Recent global crises have only fueled the rising value of farmland, with both the pandemic and Russia’s invasion of Ukraine shining a spotlight on the precarity of global food supply chains. Meanwhile, 2022’s rapid inflation and equities rout had many institutional investors looking to diversify their portfolios — with farmland proving a quick and reliable winner:
- Over the past three years, farmland owned by investment groups has seen its value double, per NCREIF data seen by the FT. In 2008, investment groups held about $1.8 billion in farmland, which increased to $7.8 billion by the end of 2020, and $16.6 billion by the end of 2023.
- Overall, the average value of US farmland has leaped from $1,270 per acre in 1997 to $5,460 per acre last year — an increase more than double the rate of inflation over the same period.

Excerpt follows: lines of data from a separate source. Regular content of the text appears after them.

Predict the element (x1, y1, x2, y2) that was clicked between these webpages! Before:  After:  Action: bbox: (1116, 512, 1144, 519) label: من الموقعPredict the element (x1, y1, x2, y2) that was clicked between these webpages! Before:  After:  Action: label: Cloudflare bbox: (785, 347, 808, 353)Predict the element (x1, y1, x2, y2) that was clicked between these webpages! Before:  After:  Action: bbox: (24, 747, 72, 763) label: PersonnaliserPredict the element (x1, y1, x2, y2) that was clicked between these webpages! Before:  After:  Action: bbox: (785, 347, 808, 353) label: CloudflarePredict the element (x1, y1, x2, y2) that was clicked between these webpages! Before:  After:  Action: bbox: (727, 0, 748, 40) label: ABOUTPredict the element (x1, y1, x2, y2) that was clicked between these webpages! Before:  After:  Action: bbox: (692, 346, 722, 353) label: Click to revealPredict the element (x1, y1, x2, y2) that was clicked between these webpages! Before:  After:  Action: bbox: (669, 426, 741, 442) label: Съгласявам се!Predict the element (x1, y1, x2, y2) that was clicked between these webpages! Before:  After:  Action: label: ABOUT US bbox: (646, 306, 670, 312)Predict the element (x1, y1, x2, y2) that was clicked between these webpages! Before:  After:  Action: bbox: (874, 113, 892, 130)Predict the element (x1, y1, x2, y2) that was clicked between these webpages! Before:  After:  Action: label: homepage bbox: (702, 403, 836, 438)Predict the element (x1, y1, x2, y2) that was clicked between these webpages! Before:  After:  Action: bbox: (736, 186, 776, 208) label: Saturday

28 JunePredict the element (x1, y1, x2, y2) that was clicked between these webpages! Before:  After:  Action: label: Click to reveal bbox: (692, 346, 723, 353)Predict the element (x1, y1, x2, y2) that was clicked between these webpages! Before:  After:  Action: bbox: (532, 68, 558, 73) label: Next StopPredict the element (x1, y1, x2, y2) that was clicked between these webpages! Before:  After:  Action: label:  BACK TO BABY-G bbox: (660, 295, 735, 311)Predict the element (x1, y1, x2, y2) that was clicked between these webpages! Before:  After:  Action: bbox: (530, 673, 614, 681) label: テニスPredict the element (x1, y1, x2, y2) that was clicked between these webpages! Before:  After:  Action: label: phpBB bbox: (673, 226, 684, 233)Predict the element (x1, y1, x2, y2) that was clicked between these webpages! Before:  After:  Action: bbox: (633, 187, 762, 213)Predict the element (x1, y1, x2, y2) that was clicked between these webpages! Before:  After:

“If you have a long-term view of the world, owning quality land, with access to water is a good place to be,” Antoine Bisson-McLernon, CEO of Fiera Capital subsidiary Fiera Comox, told the FT. Fiera Capital manages roughly $2 billion in agricultural assets.
Foreign Farm System: US investors aren’t the only ones fancying farmland. According to a US Department of Agriculture study published in December, ownership of US farmland by foreign entities increased by more than 8% in 2022. While that brings total foreign ownership to just 43 million acres, or about 3.4% of the country’s overall farmland, it’s still enough to spark concerns over national security risks in Washington. But even with investors both at home and abroad pouring into the space, more than 90% of US farmland is still owned by individual families, according to the USDA. Meanwhile, the average age of the American farmer is 58. We really hope their kids are happy to take over the family business.